- **Some records**:
— Start —
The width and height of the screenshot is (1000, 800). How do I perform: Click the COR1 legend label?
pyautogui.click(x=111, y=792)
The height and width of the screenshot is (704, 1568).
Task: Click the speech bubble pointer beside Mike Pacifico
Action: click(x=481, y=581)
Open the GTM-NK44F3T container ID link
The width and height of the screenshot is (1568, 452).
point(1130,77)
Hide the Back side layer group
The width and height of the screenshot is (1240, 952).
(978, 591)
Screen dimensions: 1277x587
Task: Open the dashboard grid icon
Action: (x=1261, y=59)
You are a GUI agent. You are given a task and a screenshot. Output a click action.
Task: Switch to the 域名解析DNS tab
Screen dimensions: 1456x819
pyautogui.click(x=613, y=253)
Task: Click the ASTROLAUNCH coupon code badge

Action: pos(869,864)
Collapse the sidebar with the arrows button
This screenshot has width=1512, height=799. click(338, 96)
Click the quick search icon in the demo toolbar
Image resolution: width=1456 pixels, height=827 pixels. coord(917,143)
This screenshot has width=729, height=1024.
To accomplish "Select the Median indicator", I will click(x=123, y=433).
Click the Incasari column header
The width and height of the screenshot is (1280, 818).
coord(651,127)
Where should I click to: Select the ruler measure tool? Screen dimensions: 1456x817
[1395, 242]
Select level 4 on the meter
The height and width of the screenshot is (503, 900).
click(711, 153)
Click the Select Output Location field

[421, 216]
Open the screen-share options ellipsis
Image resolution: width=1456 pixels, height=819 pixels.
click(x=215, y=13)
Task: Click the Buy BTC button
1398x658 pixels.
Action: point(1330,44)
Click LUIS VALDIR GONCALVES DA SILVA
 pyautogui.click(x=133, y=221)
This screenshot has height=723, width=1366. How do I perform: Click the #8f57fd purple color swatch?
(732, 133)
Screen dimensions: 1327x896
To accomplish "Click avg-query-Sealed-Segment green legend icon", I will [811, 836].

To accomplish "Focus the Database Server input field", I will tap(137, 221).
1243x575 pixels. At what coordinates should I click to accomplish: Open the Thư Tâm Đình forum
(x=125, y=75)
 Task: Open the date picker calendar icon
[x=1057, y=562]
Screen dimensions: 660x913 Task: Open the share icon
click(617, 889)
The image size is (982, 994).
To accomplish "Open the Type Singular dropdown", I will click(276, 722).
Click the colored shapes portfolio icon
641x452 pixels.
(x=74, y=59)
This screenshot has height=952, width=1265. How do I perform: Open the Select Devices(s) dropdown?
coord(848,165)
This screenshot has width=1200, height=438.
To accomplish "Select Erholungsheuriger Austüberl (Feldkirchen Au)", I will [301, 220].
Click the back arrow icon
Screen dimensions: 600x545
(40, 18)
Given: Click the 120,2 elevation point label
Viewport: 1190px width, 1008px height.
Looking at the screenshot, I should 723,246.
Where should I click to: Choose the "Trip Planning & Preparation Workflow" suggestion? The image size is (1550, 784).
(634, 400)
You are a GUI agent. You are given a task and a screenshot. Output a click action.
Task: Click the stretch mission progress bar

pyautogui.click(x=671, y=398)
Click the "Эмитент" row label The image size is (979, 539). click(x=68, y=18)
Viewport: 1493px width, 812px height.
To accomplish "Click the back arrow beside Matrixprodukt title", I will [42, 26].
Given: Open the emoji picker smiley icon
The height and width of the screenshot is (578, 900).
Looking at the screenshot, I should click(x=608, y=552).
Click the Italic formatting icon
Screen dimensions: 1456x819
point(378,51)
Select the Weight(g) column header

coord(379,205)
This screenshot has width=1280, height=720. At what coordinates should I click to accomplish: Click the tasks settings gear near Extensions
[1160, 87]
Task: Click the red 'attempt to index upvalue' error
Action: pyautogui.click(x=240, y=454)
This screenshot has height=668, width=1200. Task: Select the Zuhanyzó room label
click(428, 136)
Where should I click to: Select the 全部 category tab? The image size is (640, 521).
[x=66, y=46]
— End —
- **Task**: Pick out and copy every line in the records that includes the word "beside". Letter case matters.

- **Expected output**:
Task: Click the speech bubble pointer beside Mike Pacifico
To accomplish "Click the back arrow beside Matrixprodukt title", I will [42, 26].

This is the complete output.